Atwood Magazine: When did music first come into your life?

Kerry Alexander: I grew up in a household with a lot of music. My mom had a five-disc CD changer so there was always different CDs rotating on shuffle all the time. I remember in like third grade we had to do a biography project… we had to pick a biography from the library, read it, and then do a report on it. I was kind of a slow reader so I basically just chose the smallest book I could find, which happened to be a John Lennon biography. I learned about The Beatles and became really interested in songwriting and songwriters, so that felt like the beginning of my songwriting.

Was there a moment where you decided music is what you were going to follow, or did it happen more gradually?

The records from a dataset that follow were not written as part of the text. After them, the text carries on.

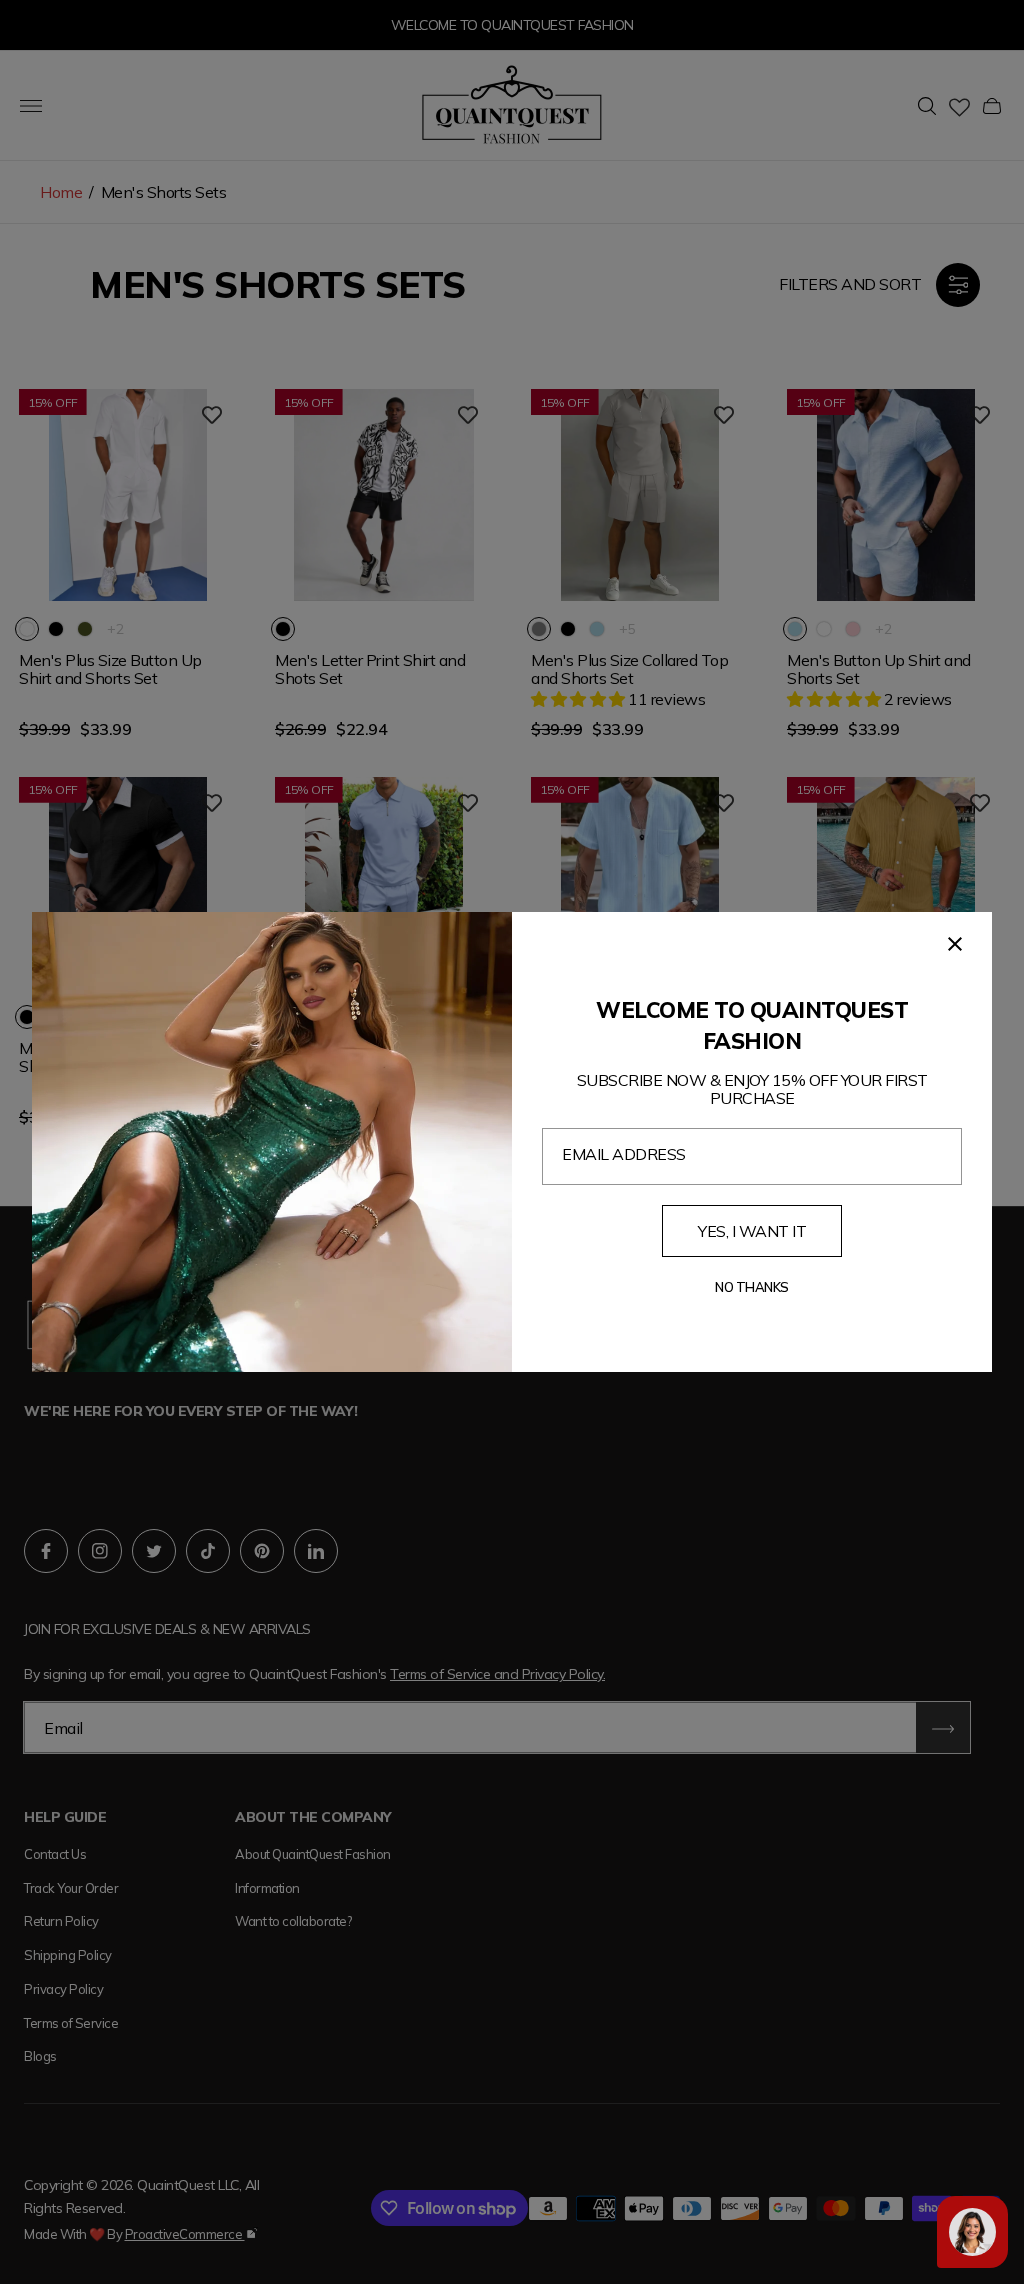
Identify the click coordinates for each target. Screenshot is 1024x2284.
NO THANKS (752, 1287)
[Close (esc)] (955, 944)
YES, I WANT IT (752, 1231)
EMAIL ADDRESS (624, 1154)
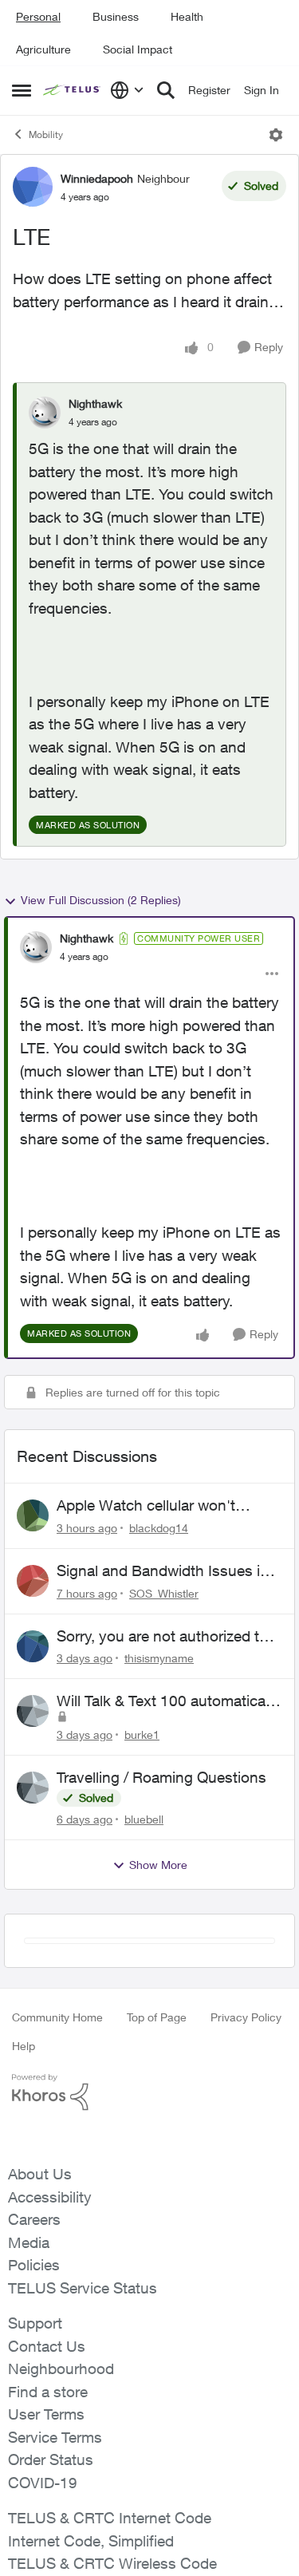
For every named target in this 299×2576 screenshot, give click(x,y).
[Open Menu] (276, 135)
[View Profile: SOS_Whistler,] (33, 1581)
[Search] (165, 90)
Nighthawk (95, 403)
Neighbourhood (61, 2368)
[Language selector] (127, 90)
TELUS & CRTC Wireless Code (112, 2563)
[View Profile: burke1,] (33, 1711)
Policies (34, 2265)
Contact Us (46, 2346)
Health (187, 16)
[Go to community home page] (72, 90)
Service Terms (55, 2437)
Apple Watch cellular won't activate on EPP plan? (146, 1505)
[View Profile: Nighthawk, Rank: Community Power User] (36, 947)
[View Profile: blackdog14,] (33, 1515)
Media (28, 2242)
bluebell (143, 1819)
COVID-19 (42, 2482)
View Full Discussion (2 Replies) (101, 900)
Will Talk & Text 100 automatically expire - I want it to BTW (168, 1701)
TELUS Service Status (82, 2288)
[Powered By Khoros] (149, 2092)
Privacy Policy (245, 2017)
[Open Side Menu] (21, 90)
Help (23, 2046)
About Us (40, 2174)
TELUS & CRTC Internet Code (109, 2518)
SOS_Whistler (164, 1593)
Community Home (57, 2017)
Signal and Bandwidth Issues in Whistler (163, 1571)
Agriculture (43, 49)
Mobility (46, 134)
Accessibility (50, 2197)
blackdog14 (158, 1528)
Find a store (48, 2391)
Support (35, 2323)
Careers (34, 2219)
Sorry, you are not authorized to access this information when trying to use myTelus (162, 1636)
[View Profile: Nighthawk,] (45, 413)
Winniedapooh (97, 178)
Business (115, 16)
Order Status (50, 2459)
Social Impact (137, 49)
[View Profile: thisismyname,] (33, 1646)
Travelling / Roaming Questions (161, 1777)
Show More (158, 1864)
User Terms (46, 2414)
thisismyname (159, 1658)
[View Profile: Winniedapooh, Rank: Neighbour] (33, 187)
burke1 (141, 1734)
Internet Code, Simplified (91, 2541)
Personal (38, 16)
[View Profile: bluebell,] (33, 1788)
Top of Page (157, 2017)
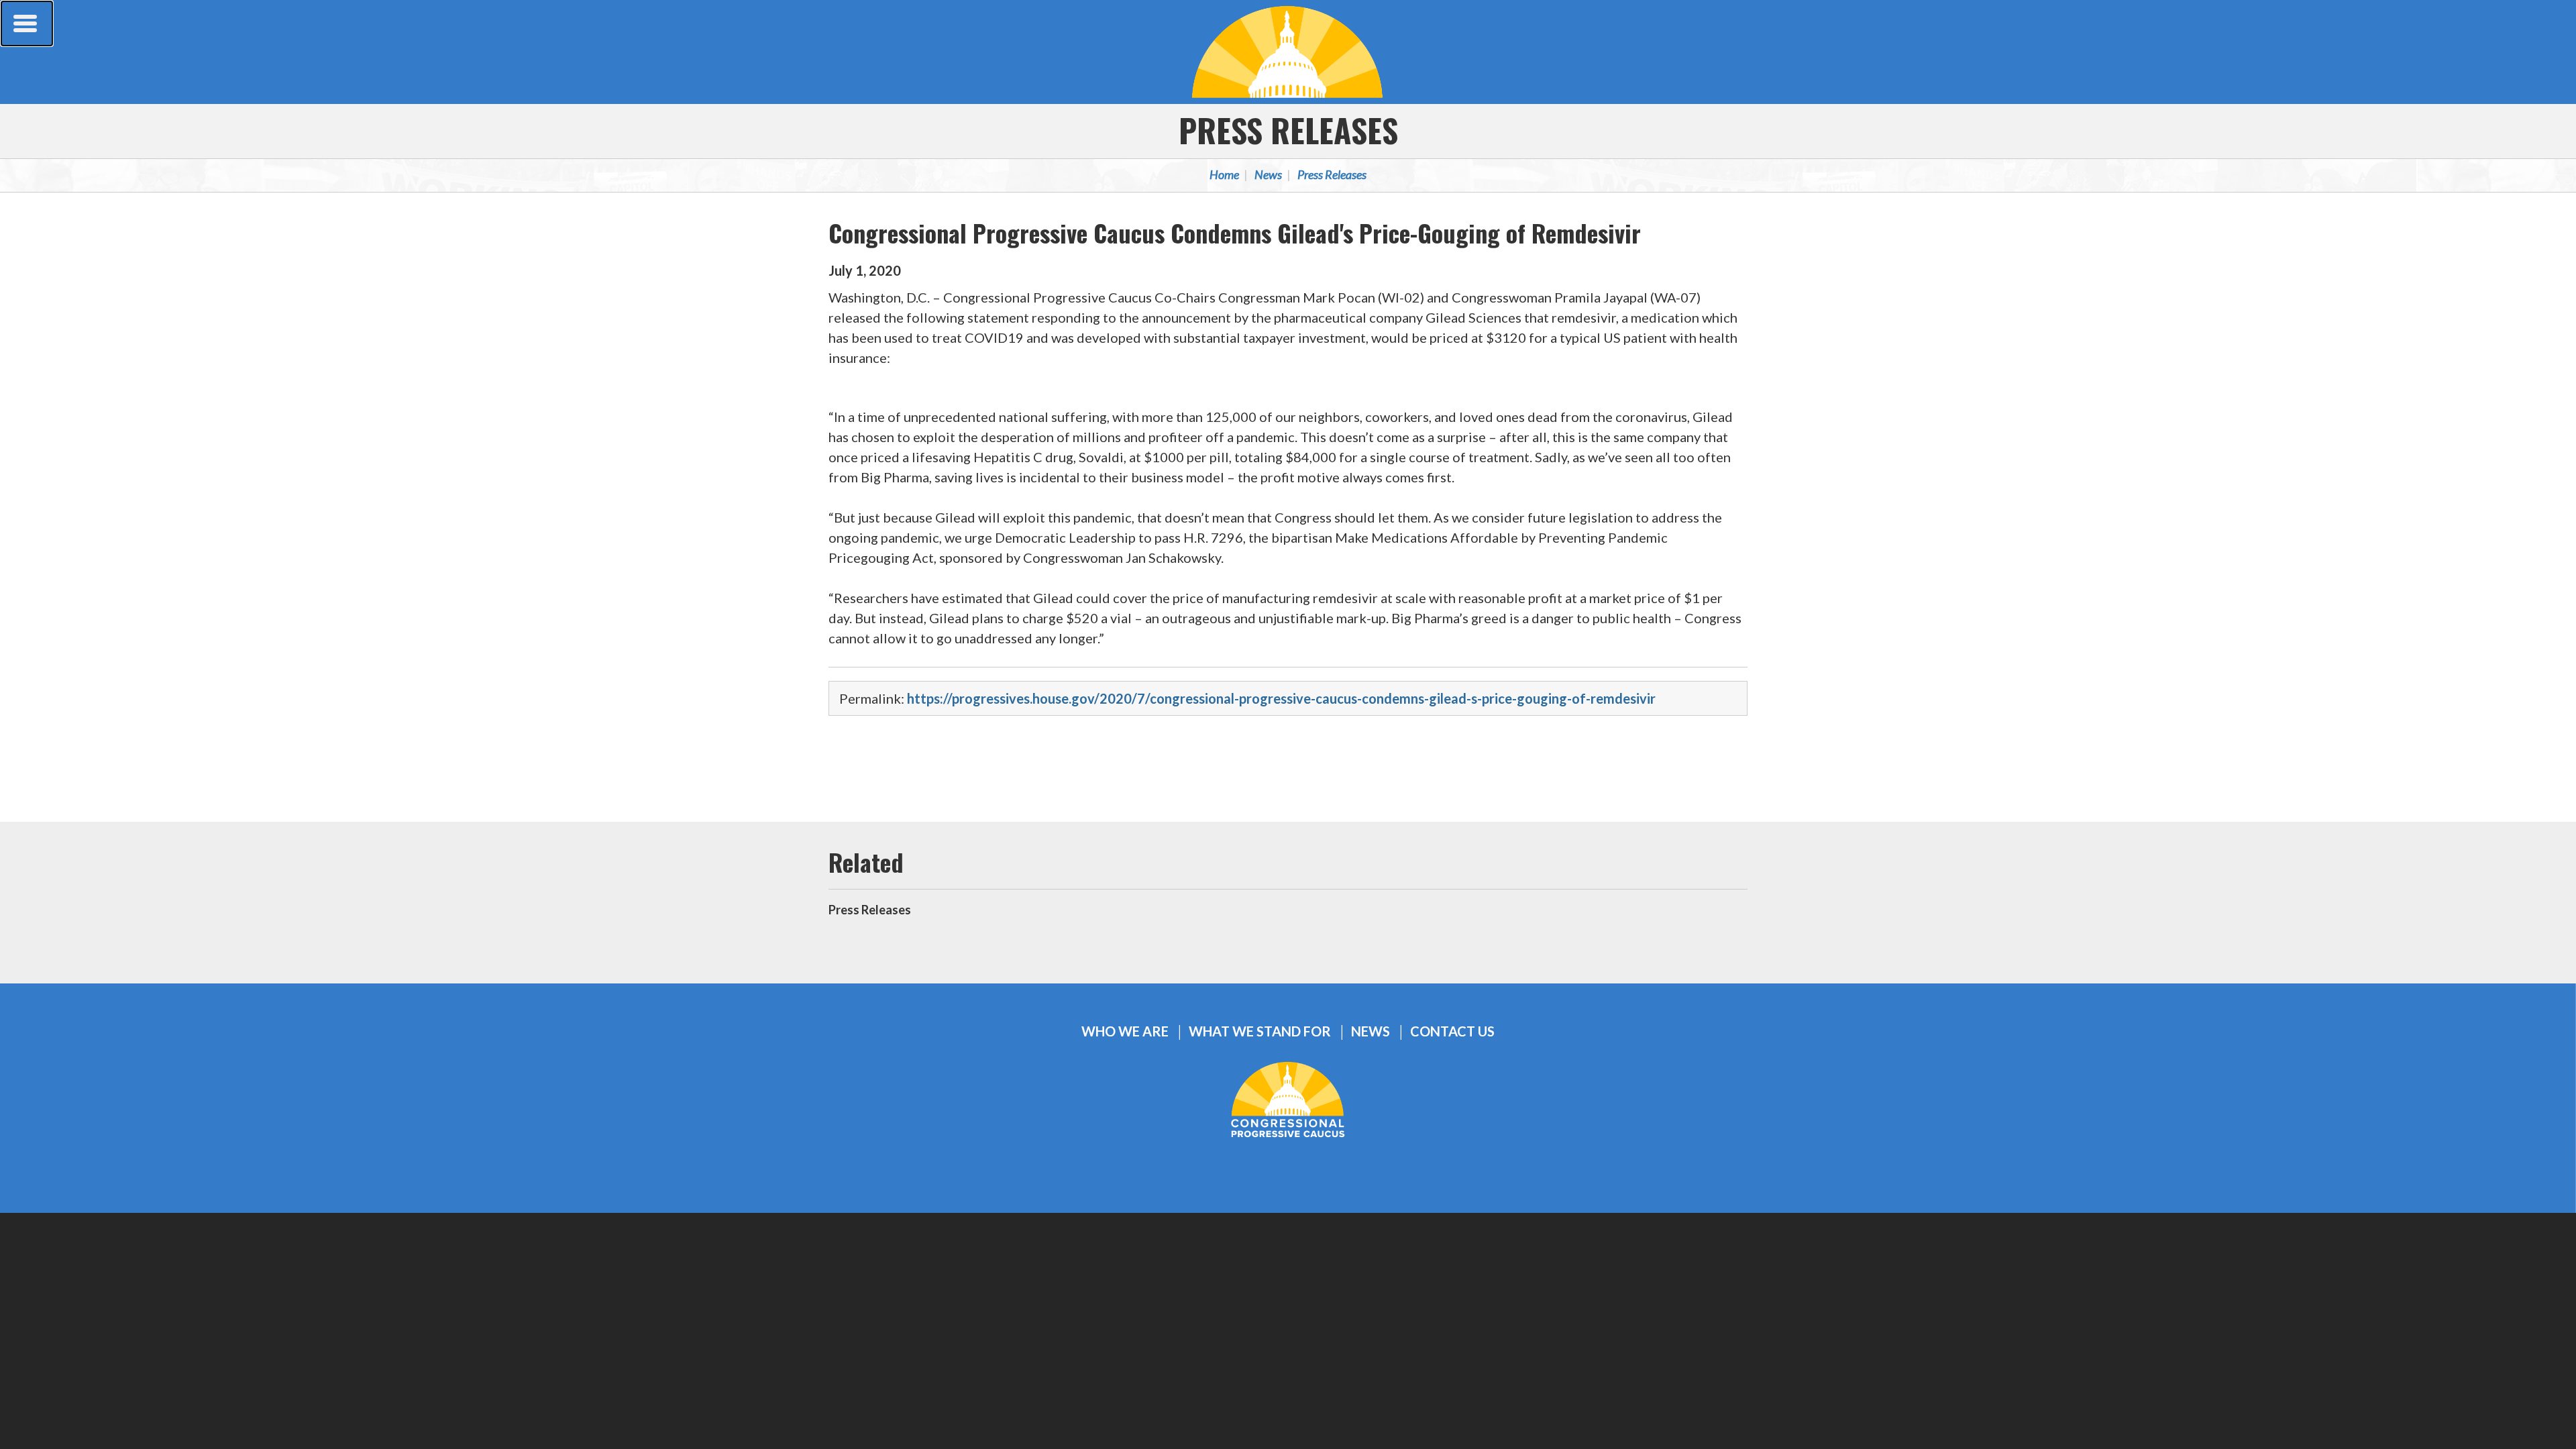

Alexander: I do kind of feel like early on I was like, “I love this and I would love to do it.” But I think hearing Michelle Branch’s album The Spirit Room, that’s the album that made me be like, “I can see myself in that” or “I see the path forward.” I feel like it’s always something I knew I always wanted to do but I didn’t actually always know I wanted to be in a band. I just knew I wanted to write songs. It was later that I was like, “Okay, I guess I’m gonna be the singer and I’m gonna be the frontperson.”

How would you describe your own sound? How has this changed since you first started making music?

Alexander: When I first started I was really influenced by a lot of the singer-songwriters of the 2010s. People like Feist, Ingrid Michaelson, and Regina Spektor, so a little more folky and just generally softer tones. But when I was young I loved ’90s rock groups like the Breeders and Brit rock from the ’90s like Letters to Cleo. As I got older, I wanted to incorporate more and more electric guitar and rockin’ out a little bit more.

Bad Bad Hats © Zoe Prinds
Bad Bad Hats © Zoe Prinds

How do you expect your sound to evolve in the future?

Alexander: That’s a good question… I don’t know! Who knows what the future holds? I mean, even on this fourth album I feel like it’s gotten a little dancier, a little more sample-y sounds. That’s kind of a new thing for us. We always learn new stuff and you hear more music that inspires you so who knows where it’ll take us.

Do you find yourself being more of a lyrics or a sound person?

Alexander: I always used to be lyrics first, that’s what I would always try first. But I think as I’ve developed I’ve become more melody focused. I will just sit on my couch with the TV on and just sorta hum to myself and start forming words and then something will appear. In “Walkman,” I think I started saying “heavy metal / rock and roll.” That’s all I had, and I just would repeat that over and over. Then it’s like, “Alright, well what does that lead you to next if you go off of that path?” It’s a fun way to do it.

Sonically, do you have a favorite song or part you’re really proud to have created?

Alexander: Songs surprise you sometimes, which is cool. Our song “Year of the Crab” started out as kind of a country thing. But our friend Con, we were playing it in soundcheck and he was kind of the one who was like “Kerry, that’s cool. You gotta do something with that.” And we were in the studio working on it and it just didn’t feel right. It just felt kind of odd, the verses I had written just didn’t feel like Bad Bad Hats.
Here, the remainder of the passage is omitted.